日本仮想化技術株式会社
代表取締役社長 兼 CEO
「仮想化導入にあたって不安を感じている企業のために、今日は『メリット・デメリット』『要件定義』『事前検証』の3つのポイントに絞ってお話しします」。こう語り、日本仮想化技術の宮原徹氏はセッションをスタートさせた。
特に入念な説明が行われたのが「仮想化技術のメリット・デメリットの把握」だ。宮原氏は、まず「物理サーバー」「ラック型サーバーによる仮想化」「ブレード型サーバーによる仮想化」を比較した一覧表を紹介。そのうえで、導入コスト、ランニングコスト、管理コスト、拡張性、耐障害性、性能の項目ごとに説明を進めた。
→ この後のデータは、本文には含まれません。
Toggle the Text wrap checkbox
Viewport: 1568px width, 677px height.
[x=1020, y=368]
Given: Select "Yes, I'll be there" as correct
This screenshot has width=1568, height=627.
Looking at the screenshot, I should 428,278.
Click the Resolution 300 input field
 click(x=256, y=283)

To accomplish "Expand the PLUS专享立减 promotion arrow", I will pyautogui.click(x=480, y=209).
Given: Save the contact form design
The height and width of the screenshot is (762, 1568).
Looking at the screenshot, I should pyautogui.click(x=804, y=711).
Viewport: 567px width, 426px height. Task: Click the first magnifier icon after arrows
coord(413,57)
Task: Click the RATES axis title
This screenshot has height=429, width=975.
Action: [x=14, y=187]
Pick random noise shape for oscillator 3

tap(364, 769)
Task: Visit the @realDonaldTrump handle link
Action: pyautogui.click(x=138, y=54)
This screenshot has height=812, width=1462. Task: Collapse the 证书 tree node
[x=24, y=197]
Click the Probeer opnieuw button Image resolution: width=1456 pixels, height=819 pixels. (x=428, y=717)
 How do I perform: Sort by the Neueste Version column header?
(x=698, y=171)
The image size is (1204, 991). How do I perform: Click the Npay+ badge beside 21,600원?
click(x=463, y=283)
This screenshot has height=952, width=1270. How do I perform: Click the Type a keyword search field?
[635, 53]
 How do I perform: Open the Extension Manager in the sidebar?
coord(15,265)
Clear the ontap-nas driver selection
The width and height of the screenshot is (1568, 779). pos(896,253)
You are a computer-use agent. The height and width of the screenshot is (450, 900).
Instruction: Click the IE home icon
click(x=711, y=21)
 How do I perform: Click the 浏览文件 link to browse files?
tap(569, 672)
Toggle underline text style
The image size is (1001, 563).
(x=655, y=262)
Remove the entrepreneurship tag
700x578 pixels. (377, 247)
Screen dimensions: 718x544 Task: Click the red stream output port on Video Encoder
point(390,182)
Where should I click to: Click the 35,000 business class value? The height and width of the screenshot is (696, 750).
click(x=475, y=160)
例えば、導入コストはブレード型の方がラック型より有利なことが多いが、規模が数十台以下であれば絶対的な金額はさほど大きな差が出ないとのこと。また、ランニングコストと管理コストについては、リモート管理機能が標準装備されたブレード型がほかの方式に比べて圧倒的に少ないという。
最も大きな効果が得られる 仮想化による拡張性の確保
宮原氏が仮想化によって最も大きな効果が得られると指摘するのが、拡張性だ。「仮想サーバーは簡単に増設できるので、スケールアウトすることでインターネットサービスのフロントエンドを短時間のうちに増強できます」と宮原氏。耐障害性の観点からは、エンクロージャーが単一障害点(SPOF)になりやすいブレード型よりも、ラック型の方が望ましいという。
一方、処理性能に関しては、オーバーヘッドが発生する仮想サーバーよりも物理サーバーの方が優れているとのこと。ただし、最新のサーバーは性能が著しく向上しているため、「既存の物理サーバーをリプレースするだけで、オーバーヘッド分以上の性能向上が得られます」と宮原氏は指摘する。
さらに宮原氏は、仮想化導入の目的を明確化し、しっかりとした要件定義や適切な構成設計を行うこと、後から導入効果を測れるような事前検証の重要性についても言及した。
「仮想化の導入は目的ではありません。重要なのは、仮想化でどんな目標を達成するのかです。それぞれの特性を正しく把握し、失敗を未然に防止することで、仮想化を成功させてください」と述べ、基調講演を結んだ。